**WHAT TO WORK ON:**
From the line containing "The height and width of the screenshot is (391, 358)." onward, retype each line of the entries below exactly, last line included.

**INPUT MATERIAL:**
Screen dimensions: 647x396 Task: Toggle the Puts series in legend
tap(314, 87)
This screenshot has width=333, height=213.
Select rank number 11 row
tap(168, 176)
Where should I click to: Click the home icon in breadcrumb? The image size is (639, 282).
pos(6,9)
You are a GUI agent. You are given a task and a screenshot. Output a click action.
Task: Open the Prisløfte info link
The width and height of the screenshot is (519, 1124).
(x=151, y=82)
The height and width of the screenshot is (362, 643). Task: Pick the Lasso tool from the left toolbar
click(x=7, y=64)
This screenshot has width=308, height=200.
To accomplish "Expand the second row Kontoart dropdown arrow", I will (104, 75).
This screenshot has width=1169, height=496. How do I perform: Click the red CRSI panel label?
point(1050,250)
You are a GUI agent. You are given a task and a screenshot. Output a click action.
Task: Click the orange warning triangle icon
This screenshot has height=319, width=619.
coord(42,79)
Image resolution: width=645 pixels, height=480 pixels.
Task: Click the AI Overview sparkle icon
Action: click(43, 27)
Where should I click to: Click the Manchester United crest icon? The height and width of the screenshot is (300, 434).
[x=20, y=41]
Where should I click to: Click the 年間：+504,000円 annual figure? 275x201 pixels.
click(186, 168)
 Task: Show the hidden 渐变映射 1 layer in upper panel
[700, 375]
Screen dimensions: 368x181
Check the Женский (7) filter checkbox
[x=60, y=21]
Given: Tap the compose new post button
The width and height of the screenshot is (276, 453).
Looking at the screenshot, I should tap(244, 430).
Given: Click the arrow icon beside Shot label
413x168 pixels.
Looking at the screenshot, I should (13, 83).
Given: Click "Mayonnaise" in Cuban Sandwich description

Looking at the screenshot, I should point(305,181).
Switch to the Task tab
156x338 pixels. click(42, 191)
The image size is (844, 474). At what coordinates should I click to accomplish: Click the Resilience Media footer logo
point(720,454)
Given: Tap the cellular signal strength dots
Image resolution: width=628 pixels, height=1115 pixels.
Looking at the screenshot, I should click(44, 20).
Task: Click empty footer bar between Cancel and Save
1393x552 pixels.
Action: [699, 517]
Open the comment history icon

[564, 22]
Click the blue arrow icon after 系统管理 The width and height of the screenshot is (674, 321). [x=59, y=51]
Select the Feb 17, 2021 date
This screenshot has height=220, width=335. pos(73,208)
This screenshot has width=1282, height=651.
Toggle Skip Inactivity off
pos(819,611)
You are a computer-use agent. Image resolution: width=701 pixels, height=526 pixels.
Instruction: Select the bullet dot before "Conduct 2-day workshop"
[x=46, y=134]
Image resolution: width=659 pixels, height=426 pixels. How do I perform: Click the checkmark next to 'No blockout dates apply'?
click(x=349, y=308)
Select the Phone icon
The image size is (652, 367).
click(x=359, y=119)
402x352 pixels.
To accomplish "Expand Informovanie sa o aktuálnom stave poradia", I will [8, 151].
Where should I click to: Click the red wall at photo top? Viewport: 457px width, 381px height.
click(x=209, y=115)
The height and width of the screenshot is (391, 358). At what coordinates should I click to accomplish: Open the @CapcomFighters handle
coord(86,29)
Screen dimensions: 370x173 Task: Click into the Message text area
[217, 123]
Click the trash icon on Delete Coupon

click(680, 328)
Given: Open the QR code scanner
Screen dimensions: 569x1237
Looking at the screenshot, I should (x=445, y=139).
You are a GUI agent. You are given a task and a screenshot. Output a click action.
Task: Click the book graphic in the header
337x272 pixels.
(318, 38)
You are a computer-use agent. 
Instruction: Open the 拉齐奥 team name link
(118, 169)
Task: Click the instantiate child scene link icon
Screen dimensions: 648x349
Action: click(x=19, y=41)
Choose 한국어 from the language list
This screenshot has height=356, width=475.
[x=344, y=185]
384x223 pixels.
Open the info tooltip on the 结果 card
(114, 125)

**ANSWER TO THE EXERCISE:**
The height and width of the screenshot is (391, 358). At what coordinates should I click to accomplish: Open the @CapcomFighters handle
coord(86,29)
Screen dimensions: 370x173 Task: Click into the Message text area
[217, 123]
Click the trash icon on Delete Coupon

click(680, 328)
Given: Open the QR code scanner
Screen dimensions: 569x1237
Looking at the screenshot, I should (x=445, y=139).
You are a GUI agent. You are given a task and a screenshot. Output a click action.
Task: Click the book graphic in the header
337x272 pixels.
(318, 38)
You are a computer-use agent. 
Instruction: Open the 拉齐奥 team name link
(118, 169)
Task: Click the instantiate child scene link icon
Screen dimensions: 648x349
Action: click(x=19, y=41)
Choose 한국어 from the language list
This screenshot has height=356, width=475.
[x=344, y=185]
384x223 pixels.
Open the info tooltip on the 结果 card
(114, 125)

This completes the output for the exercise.